Encourage your child’s interests
Aim to indulge your child in anything that piques their curiosity and look for opportunities for them to build upon or express their skill sets, such as their artistic or athletic talents. For a dyslexic learner, discovering hidden talents and passions can provide a lifeline for building self-esteem and can open new social avenues as well. Jamie Oliver is just one of scores of dyslexics who was fortunate to discover his passion for cooking while working weekends with his father as a young adult. Experiences like these can anchor a child’s sense of confidence, offering proof that their abilities extend far beyond traditional academic measures.

Cultivate their independence
Regardless of their age, your child’s natural path to autonomy is likely to be interrupted by the extra academic help they require. Although you might find it goes against your protective instincts at first, give your child extra encouragement towards independence, both socially and academically. Begin with small steps and build from there gradually, such as developing your child’s time-management skills (with calendar planners and lists) and slowly weaning them from parental supervision with their homework by encouraging them to adopt online tools. For instance, by using narrated audio textbooks (eg, such as those provided by Learning Ally); using a chatbot to test themselves after feeding it relevant study material; or by using apps like Quizlet to make flash cards.
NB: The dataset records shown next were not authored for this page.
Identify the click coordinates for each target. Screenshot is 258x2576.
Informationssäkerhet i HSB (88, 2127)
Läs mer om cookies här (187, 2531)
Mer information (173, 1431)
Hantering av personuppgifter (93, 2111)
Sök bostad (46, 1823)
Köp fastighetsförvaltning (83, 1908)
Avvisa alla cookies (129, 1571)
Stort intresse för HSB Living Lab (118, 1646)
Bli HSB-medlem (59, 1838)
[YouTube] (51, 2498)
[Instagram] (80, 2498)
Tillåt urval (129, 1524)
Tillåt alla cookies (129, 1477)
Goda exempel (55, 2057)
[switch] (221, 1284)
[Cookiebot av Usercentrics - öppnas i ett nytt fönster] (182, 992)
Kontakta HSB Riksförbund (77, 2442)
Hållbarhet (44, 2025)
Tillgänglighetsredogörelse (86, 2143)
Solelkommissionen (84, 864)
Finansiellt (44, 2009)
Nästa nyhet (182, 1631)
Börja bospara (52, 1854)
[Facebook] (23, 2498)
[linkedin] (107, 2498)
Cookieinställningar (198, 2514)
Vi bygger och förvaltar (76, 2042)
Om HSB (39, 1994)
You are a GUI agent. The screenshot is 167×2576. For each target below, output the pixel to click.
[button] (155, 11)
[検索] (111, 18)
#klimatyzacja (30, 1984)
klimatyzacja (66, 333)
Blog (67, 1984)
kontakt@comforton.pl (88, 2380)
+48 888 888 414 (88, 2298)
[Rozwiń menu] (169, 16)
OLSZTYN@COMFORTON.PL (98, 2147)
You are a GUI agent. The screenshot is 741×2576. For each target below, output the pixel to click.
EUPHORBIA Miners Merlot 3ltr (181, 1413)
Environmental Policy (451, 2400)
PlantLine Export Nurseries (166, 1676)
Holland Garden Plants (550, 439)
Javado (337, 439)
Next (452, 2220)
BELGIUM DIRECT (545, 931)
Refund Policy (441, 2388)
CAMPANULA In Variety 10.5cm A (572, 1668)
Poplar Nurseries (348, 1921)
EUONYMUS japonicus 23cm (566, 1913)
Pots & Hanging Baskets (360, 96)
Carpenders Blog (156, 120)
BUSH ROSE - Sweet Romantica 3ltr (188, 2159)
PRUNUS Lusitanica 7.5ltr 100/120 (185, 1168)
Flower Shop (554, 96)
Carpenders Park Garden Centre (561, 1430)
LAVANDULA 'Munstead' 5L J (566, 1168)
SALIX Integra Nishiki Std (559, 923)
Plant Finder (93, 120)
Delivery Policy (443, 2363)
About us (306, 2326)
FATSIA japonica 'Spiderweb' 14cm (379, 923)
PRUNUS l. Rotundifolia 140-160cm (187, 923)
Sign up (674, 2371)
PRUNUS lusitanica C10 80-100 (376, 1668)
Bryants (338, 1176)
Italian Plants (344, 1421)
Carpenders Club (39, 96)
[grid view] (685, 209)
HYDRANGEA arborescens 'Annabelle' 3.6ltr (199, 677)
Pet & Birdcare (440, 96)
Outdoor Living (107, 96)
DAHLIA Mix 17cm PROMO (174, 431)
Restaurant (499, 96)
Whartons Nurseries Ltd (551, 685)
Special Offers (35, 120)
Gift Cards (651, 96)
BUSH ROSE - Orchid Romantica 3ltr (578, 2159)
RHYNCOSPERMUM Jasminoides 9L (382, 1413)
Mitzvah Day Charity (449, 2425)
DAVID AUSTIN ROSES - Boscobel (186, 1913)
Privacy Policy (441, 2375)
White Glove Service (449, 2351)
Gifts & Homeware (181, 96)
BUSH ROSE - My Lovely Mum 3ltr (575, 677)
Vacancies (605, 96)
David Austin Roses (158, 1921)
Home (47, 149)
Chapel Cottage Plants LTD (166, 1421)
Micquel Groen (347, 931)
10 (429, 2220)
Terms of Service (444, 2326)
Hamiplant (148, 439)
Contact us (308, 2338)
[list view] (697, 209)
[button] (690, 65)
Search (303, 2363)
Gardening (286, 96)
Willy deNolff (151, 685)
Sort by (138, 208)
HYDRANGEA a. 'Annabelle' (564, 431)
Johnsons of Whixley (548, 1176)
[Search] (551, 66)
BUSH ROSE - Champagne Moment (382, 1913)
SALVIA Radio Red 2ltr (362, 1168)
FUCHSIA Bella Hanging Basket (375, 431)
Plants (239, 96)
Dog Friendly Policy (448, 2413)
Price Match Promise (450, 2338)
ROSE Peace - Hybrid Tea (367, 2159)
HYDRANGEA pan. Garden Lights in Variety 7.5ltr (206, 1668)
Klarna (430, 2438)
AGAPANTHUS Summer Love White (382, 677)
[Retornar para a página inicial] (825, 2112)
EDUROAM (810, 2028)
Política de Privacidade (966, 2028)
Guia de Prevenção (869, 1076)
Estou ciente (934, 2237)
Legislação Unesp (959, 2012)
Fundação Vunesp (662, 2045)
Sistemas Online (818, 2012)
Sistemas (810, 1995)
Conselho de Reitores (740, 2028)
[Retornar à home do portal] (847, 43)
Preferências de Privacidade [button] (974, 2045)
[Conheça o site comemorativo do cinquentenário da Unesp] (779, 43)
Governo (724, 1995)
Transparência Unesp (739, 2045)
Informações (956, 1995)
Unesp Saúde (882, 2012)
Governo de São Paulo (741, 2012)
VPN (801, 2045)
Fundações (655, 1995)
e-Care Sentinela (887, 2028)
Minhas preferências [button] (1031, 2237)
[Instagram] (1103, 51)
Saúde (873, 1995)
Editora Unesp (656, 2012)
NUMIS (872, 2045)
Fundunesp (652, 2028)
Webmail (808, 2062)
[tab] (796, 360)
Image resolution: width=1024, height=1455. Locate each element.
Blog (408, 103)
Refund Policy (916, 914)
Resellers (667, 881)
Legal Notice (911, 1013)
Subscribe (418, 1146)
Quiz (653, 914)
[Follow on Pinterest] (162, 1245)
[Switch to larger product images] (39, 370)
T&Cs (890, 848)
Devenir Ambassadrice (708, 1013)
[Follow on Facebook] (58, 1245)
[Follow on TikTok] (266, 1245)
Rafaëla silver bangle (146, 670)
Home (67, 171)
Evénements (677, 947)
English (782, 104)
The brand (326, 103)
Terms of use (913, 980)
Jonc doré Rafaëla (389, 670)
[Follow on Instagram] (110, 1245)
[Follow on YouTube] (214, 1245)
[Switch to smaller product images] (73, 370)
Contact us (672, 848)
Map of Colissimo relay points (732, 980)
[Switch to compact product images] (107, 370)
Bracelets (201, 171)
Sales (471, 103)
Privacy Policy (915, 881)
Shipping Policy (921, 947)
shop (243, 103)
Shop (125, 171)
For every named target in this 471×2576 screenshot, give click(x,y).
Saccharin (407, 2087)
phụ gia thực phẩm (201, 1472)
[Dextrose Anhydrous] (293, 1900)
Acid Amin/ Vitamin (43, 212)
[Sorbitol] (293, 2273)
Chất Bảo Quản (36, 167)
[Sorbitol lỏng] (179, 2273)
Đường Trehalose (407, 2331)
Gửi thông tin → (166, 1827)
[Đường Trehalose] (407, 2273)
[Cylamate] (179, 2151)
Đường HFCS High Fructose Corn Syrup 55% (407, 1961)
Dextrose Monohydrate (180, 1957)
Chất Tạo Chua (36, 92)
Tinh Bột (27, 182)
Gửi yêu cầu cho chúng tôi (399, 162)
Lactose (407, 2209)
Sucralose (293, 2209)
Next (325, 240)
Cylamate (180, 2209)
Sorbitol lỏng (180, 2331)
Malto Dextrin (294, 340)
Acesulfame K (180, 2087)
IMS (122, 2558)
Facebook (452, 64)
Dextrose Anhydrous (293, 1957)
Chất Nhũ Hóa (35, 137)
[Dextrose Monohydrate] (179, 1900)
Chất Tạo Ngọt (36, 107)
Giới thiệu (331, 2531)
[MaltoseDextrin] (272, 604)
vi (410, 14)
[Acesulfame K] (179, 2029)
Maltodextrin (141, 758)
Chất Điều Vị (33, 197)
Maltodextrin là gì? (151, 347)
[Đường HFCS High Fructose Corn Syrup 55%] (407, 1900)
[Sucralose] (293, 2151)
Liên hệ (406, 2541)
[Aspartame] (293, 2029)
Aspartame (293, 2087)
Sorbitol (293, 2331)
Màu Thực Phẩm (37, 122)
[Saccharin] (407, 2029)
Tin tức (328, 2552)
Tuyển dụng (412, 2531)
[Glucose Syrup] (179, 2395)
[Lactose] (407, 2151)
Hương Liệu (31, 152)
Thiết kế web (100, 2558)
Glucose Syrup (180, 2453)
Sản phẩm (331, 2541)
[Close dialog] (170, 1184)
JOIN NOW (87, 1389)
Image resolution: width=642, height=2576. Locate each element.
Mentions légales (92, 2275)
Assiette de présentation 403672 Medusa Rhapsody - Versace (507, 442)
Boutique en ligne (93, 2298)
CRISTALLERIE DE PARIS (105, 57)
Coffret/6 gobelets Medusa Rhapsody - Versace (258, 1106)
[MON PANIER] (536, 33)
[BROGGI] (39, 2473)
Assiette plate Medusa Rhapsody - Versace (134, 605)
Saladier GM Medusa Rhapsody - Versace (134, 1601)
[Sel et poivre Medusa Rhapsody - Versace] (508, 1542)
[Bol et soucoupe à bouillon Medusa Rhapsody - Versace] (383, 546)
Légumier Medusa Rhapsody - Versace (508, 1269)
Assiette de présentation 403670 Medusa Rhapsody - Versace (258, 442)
Promoting independence may come to the fore before the end of middle school (around age 14). Although you might need to continue approaching educators about the special accommodations your child is legally entitled to (such as extra time on tests), depending on their maturity, you will want to gently guide them toward self-advocacy. You may need to role-play with them how to approach an adult, empowering them to see how capable they are of taking ownership of their own needs. The beauty of doing this in their early to mid-teens is that you can always contact their teacher privately to be sure that the message was conveyed appropriately – something you’ll want to avoid once they are further along in school.